## WORK INSTRUCTION
Could you retype the listing beneath, keeping each line exactly as it is?

INFORMATION SHOWN START

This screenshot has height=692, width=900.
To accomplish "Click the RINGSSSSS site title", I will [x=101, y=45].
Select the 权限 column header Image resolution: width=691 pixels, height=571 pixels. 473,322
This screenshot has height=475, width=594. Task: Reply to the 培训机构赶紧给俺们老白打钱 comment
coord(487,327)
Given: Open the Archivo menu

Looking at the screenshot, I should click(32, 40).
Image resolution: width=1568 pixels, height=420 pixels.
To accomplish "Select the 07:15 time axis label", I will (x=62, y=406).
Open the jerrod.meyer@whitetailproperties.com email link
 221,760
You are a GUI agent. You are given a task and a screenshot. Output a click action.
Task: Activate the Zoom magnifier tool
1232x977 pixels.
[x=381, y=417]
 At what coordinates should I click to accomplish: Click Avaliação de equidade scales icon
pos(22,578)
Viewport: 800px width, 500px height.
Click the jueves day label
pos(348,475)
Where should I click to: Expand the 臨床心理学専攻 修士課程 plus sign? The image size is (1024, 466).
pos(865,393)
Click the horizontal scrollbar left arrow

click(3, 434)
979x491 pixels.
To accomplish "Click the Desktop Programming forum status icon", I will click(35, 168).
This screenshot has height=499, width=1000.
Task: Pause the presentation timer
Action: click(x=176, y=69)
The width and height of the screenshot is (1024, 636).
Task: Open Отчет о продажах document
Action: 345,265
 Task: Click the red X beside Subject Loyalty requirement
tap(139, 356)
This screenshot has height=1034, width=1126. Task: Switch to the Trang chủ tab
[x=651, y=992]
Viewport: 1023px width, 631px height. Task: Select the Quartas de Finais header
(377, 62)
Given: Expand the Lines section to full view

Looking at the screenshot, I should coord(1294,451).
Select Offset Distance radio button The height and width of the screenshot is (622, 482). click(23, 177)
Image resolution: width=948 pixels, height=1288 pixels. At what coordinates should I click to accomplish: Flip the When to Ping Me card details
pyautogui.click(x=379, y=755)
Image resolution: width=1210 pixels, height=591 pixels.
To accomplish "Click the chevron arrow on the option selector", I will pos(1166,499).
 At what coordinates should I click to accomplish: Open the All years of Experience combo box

INFORMATION SHOWN END

## TASK SOLUTION
This screenshot has height=692, width=900.
To accomplish "Click the RINGSSSSS site title", I will [x=101, y=45].
Select the 权限 column header Image resolution: width=691 pixels, height=571 pixels. 473,322
This screenshot has height=475, width=594. Task: Reply to the 培训机构赶紧给俺们老白打钱 comment
coord(487,327)
Given: Open the Archivo menu

Looking at the screenshot, I should click(32, 40).
Image resolution: width=1568 pixels, height=420 pixels.
To accomplish "Select the 07:15 time axis label", I will (x=62, y=406).
Open the jerrod.meyer@whitetailproperties.com email link
 221,760
You are a GUI agent. You are given a task and a screenshot. Output a click action.
Task: Activate the Zoom magnifier tool
1232x977 pixels.
[x=381, y=417]
 At what coordinates should I click to accomplish: Click Avaliação de equidade scales icon
pos(22,578)
Viewport: 800px width, 500px height.
Click the jueves day label
pos(348,475)
Where should I click to: Expand the 臨床心理学専攻 修士課程 plus sign? The image size is (1024, 466).
pos(865,393)
Click the horizontal scrollbar left arrow

click(3, 434)
979x491 pixels.
To accomplish "Click the Desktop Programming forum status icon", I will click(35, 168).
This screenshot has height=499, width=1000.
Task: Pause the presentation timer
Action: click(x=176, y=69)
The width and height of the screenshot is (1024, 636).
Task: Open Отчет о продажах document
Action: 345,265
 Task: Click the red X beside Subject Loyalty requirement
tap(139, 356)
This screenshot has height=1034, width=1126. Task: Switch to the Trang chủ tab
[x=651, y=992]
Viewport: 1023px width, 631px height. Task: Select the Quartas de Finais header
(377, 62)
Given: Expand the Lines section to full view

Looking at the screenshot, I should coord(1294,451).
Select Offset Distance radio button The height and width of the screenshot is (622, 482). click(23, 177)
Image resolution: width=948 pixels, height=1288 pixels. At what coordinates should I click to accomplish: Flip the When to Ping Me card details
pyautogui.click(x=379, y=755)
Image resolution: width=1210 pixels, height=591 pixels.
To accomplish "Click the chevron arrow on the option selector", I will pos(1166,499).
 At what coordinates should I click to accomplish: Open the All years of Experience combo box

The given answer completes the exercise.